CONFLICT RESOLUTION: Peace in the Kivu's? An Analysis of the Nairobi and Goma Agreements
NATURAL RESOURCES: Conflict Diamonds and the Peace Process in Cote d'Ivoire
TERRORISM: A Look at Terrorist Behavior: How They Prepare, Where They Strike
ARMED CONFLICT: Perspectives on Armed Violence in Eastern Equatoria and Turkana North
NATURAL RESOURCES: Commodity Price Shocks and Civil Conflict: Evidence from Colombia
CONFLICT RESOLUTION: Power-sharing Arrangements in African Peace Agreements
SMALL ARMS: Small Arms Survey 2008: Risk and Resilience
PEACE OPERATIONS: Europe's Role in Nation-Building: From the Balkans to the Congo
CRIMINAL VIOLENCE: Trouble on the Borders: Latin American's New Conflict Zones
GOVERNANCE: Votes and Violence: Evidence from a Field Experiment in Nigeria
HEALTH: Widespread Rape Does Not Directly Appear to Increase Overall HIV Prevalence in Conflict-Affected Countries
TERRORISM: Bombers, Bank Accounts, and Bleedout: Al-Qa'ida's Road In and Out of Iraq
CONFLICT RESOLUTION
Peace in the Kivu's? An Analysis of the Nairobi and Goma Agreements
Institute for Security Studies
Since the end of the political transition in the Democratic Republic of Congo (DRC), conflict in the Kivu provinces has hardly diminished.

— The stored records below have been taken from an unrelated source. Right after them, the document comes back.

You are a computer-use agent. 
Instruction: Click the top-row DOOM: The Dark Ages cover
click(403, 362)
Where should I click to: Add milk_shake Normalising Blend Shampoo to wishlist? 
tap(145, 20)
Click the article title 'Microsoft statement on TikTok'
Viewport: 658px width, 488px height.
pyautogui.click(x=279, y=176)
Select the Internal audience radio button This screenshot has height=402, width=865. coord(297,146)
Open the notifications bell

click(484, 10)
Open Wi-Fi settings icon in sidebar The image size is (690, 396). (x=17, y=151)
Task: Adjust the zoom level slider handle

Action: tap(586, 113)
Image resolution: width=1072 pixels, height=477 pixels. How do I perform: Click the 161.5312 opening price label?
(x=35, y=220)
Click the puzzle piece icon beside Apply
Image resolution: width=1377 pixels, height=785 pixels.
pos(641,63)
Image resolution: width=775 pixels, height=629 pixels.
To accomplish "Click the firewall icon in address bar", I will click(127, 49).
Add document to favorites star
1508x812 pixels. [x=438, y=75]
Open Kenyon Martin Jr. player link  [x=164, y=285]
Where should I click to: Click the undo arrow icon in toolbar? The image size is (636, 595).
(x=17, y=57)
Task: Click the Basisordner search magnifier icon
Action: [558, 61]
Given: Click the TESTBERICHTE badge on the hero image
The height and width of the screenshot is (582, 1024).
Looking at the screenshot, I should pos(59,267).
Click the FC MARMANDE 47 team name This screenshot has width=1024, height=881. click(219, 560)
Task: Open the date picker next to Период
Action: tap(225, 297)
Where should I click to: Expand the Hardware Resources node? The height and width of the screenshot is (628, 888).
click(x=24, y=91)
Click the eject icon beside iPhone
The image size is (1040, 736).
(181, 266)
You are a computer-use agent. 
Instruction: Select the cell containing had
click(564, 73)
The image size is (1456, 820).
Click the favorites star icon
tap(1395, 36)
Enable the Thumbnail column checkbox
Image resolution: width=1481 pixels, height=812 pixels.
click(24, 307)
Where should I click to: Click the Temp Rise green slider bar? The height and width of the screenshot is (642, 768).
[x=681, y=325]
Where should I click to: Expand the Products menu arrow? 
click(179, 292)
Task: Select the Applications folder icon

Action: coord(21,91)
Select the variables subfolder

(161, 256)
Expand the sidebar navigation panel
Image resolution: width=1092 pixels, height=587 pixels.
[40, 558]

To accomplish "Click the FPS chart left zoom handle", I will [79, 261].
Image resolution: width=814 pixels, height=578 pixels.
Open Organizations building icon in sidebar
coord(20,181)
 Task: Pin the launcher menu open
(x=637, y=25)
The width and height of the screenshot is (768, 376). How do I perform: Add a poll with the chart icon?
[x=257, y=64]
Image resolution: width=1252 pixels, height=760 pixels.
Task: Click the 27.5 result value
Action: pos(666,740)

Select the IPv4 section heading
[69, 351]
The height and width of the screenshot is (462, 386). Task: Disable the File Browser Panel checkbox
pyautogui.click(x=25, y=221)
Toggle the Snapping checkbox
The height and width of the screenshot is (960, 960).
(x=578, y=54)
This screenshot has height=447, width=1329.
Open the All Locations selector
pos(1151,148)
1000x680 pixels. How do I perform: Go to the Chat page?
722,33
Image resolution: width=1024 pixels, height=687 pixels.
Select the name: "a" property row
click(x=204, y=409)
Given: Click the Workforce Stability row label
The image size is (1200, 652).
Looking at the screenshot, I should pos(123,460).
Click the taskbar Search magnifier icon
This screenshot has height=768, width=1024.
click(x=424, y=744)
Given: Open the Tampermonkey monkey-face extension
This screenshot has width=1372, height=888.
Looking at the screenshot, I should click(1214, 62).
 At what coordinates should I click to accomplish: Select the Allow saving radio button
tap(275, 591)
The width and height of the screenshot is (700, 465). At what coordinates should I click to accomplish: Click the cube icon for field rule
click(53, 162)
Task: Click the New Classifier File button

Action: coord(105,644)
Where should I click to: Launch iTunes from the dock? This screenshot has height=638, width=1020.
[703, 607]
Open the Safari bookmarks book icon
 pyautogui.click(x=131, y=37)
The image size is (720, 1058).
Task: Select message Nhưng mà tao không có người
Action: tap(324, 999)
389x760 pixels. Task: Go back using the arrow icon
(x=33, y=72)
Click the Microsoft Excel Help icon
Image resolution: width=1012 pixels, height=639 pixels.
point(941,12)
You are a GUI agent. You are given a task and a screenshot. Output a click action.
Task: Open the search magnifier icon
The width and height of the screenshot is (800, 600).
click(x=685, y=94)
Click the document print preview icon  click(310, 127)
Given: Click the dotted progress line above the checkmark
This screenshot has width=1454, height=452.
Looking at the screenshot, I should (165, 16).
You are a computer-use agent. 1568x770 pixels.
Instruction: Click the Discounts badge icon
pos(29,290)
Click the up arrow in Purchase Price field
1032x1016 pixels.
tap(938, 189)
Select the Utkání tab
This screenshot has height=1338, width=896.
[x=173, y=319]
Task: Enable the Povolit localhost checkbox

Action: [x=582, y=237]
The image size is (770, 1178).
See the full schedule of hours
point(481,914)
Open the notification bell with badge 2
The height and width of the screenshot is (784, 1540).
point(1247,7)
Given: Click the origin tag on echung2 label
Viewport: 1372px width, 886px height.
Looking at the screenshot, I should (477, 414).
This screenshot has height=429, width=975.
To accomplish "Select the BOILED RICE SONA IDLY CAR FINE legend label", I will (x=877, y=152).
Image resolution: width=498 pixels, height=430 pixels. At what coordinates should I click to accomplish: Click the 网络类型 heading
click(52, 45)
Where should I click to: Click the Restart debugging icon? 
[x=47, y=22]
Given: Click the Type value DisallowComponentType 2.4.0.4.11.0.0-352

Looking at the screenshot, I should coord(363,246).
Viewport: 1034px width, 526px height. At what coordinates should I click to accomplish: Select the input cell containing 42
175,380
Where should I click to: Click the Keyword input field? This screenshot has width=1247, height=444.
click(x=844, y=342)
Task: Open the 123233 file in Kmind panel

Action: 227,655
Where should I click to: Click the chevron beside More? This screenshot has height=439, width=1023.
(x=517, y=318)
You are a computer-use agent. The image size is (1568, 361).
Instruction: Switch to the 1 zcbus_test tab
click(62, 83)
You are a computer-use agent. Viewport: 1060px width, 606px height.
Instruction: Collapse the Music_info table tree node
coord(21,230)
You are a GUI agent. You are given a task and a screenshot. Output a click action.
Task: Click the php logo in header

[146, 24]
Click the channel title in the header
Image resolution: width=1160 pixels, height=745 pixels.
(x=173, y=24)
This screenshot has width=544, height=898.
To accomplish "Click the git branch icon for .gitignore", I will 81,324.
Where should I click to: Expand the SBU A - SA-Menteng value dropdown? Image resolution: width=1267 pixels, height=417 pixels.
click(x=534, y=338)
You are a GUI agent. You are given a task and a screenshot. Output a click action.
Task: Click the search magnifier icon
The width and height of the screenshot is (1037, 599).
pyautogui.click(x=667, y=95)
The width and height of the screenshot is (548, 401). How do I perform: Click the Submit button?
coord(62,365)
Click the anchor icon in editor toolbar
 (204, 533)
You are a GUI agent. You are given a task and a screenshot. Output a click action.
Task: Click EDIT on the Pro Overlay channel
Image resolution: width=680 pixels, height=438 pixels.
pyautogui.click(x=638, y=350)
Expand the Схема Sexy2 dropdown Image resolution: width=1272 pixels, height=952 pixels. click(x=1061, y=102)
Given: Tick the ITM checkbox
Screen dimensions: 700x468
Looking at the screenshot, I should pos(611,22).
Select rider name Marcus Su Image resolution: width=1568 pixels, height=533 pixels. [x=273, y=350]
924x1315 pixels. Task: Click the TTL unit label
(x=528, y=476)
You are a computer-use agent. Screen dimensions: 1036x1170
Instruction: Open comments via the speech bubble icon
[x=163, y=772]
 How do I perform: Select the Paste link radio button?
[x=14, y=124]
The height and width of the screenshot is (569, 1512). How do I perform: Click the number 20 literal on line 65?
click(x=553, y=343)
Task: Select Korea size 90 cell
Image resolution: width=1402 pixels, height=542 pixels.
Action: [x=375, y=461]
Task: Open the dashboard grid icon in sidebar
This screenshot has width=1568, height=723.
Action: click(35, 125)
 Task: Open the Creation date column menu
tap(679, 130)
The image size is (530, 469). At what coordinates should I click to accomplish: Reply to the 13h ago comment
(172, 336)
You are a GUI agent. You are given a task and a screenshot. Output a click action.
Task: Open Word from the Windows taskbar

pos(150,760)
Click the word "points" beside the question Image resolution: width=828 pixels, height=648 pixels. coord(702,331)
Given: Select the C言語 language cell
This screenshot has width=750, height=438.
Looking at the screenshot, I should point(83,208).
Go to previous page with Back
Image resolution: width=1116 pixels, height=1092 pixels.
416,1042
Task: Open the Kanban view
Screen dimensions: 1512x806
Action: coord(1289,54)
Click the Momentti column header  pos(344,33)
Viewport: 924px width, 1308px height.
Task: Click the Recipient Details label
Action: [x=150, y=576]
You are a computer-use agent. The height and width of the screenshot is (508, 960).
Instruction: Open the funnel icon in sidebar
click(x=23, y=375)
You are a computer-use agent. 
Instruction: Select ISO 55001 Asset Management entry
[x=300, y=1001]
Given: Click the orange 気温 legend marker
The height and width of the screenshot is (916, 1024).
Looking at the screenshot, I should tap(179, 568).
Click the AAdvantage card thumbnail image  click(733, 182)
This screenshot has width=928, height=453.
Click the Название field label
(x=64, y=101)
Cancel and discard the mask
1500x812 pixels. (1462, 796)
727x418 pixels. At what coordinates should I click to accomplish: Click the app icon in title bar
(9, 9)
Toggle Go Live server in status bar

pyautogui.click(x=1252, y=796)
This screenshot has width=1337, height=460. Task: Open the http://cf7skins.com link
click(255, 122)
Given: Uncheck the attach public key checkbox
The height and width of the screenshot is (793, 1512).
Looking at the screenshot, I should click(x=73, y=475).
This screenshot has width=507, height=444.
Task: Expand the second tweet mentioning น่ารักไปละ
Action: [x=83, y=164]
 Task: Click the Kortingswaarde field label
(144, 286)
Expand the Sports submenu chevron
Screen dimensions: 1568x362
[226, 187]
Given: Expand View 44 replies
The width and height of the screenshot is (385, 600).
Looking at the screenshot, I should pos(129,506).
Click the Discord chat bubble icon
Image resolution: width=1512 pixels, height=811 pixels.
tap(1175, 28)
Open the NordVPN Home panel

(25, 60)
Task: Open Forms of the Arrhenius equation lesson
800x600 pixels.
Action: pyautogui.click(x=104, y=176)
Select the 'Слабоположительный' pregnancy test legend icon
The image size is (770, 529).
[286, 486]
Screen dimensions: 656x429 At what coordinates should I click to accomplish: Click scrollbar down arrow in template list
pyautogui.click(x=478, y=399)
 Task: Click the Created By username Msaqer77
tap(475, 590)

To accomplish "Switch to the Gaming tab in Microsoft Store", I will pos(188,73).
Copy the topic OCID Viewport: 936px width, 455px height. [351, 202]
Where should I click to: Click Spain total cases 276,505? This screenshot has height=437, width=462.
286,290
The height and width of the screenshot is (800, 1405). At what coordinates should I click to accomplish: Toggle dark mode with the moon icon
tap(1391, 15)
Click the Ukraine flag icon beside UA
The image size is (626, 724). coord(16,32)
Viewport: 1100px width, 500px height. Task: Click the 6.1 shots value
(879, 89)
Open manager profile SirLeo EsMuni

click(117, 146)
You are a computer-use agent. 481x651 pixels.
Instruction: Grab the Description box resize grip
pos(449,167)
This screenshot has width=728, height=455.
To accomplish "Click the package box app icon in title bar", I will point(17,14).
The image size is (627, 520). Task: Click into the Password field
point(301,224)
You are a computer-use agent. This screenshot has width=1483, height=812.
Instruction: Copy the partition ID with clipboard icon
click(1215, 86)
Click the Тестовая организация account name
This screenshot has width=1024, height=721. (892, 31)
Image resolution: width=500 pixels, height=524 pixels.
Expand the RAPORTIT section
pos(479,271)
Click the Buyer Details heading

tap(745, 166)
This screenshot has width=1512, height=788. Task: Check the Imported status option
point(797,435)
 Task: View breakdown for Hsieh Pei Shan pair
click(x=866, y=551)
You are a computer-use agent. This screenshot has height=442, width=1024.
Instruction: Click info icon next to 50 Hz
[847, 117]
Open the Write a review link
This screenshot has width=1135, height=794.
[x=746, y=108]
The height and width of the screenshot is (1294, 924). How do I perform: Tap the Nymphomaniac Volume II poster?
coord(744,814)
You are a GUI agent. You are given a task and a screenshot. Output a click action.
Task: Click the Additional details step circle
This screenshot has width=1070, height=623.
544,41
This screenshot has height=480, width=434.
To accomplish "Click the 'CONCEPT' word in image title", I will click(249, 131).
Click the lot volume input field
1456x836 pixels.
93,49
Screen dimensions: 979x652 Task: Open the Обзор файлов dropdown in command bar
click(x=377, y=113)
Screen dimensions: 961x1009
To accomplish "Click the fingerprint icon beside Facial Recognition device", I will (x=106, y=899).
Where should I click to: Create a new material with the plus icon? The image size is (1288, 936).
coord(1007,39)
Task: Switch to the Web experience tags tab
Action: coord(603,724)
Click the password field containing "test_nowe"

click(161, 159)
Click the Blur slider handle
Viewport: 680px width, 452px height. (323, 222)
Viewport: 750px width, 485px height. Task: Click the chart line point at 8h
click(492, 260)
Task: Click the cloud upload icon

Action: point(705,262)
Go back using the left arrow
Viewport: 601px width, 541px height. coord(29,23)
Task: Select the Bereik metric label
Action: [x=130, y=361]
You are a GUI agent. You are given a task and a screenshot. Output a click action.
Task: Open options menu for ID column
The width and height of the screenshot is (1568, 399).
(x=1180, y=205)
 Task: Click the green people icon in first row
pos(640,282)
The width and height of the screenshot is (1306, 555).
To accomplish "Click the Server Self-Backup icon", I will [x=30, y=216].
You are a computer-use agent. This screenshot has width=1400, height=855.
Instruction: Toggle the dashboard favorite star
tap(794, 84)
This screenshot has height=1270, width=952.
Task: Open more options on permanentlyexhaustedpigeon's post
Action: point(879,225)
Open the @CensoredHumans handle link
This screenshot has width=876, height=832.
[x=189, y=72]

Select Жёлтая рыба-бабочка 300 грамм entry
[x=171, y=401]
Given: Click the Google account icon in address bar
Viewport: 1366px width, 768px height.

This situation continues to undermine regional stability as well as the legitimacy of the Congolese state. Attempts to deal with the crisis also demonstrate the key weaknesses and fragility of the Congolese political constellation, including the slow Demobilisation, Disarmament and Reintegration (DDR) and Security Sector Reform (SSR) processes. At the end of 2007 and the beginning of 2008, two critical agreements, the 9 November 2007 'Nairobi Agreement' and the 23 January 2008 'Goma Acte d'engagement', framework of the Amani process, were signed. They deal with key issues that were not adequately dealt with in the previous agreements, such as the all-inclusive agreement, which concluded the inter-Congolese dialogue. The continued presence of Rwandan Hutu rebels, the Forces Démocratiques de Libération du Rwanda (FDLR), as well as the existence of Congolese armed groups, such as the Nkunda group, Congrès National pour la Défense du Peuple (CNDP) and Mai Mai militia continue to be a threat to stability. These issues are interlinked and are related to the lack of a comprehensive political process for the Eastern DRC. Both agreements provide a framework for an integrated process, a possibility to end the status quo. Although the neighbours of the DRC have their share of the responsibility, the implementation will depend largely on the political will and operational capacities of the Congolese government, in partnership with the international community – mainly The United Nations Mission to the Democratic Republic of Congo (MONUC).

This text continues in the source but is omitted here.